Je suis donc vraiment content de m'être arrêté pour réfléchir à cela. Jessica et moi avons toujours travaillé dur pour apprendre à nos enfants à ne pas être méchants. Nous tolérons le bruit, le désordre et la malbouffe, mais pas la méchanceté. Et maintenant, j'ai à la fois une raison supplémentaire de sévir contre elle, et un argument supplémentaire à utiliser lorsque je le fais : être méchant vous fait échouer.
Notes
[1] Je ne dis pas que tous les fondateurs qui acceptent de grosses offres d'acquisition ne sont motivés que par l'argent, mais plutôt que ceux qui ne le sont pas ne le sont pas. De plus, on peut avoir des motifs bienveillants pour être motivé par l'argent - par exemple, pour s'occuper de sa famille, ou pour être libre de travailler sur des projets qui améliorent le monde.
[2] Il est peu probable que toutes les startups qui réussissent améliorent le monde. Mais leurs fondateurs, comme les parents, croient vraiment qu'ils le font. Les fondateurs qui réussissent sont amoureux de leurs entreprises. Et si ce genre d'amour est aussi aveugle que l'amour que les gens ont les uns pour les autres, il est authentique.

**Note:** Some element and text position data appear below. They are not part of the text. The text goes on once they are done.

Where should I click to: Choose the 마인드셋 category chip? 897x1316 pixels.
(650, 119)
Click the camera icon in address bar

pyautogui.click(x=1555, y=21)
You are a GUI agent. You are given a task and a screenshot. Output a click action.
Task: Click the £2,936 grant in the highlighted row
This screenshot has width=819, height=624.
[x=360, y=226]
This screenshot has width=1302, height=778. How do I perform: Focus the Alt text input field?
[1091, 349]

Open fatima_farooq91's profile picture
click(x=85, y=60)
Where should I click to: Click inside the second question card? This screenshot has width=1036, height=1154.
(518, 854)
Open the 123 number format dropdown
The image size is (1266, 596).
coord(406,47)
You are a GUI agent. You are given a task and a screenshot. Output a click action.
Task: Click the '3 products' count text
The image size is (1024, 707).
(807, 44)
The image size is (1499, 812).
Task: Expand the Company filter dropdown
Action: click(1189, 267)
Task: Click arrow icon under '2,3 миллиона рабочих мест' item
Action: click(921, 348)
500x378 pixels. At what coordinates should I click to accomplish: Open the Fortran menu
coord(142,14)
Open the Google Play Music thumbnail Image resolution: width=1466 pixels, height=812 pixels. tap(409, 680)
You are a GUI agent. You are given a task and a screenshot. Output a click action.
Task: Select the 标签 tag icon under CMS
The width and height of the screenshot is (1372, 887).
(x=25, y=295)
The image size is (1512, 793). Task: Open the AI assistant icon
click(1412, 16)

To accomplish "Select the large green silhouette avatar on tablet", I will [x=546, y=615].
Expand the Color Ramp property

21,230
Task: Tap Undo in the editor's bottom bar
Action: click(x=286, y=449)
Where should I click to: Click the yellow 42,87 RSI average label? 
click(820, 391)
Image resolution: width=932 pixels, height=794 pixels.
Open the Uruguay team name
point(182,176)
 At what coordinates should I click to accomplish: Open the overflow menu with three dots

[3] Peter Thiel soulignerait que les fondateurs qui réussissent s'enrichissent toujours en contrôlant des monopoles, simplement des monopoles qu'ils créent plutôt que des monopoles qu'ils capturent. Et si cela est largement vrai, cela signifie un grand changement dans le type de personne qui gagne.
[4] Pour être juste, les Romains n'avaient pas l'intention de tuer Archimède. Le commandant romain avait spécifiquement ordonné qu'il soit épargné. Mais il a été tué dans le chaos quand même.
En période de désordre suffisant, même la pensée exige le contrôle de ressources rares, parce que vivre est une ressource rare.
Merci à Sam Altman, Ron Conway, Daniel Gackle, Jessica Livingston, Robert Morris, Geoff Ralston, et Fred Wilson pour avoir lu les brouillons de ce texte.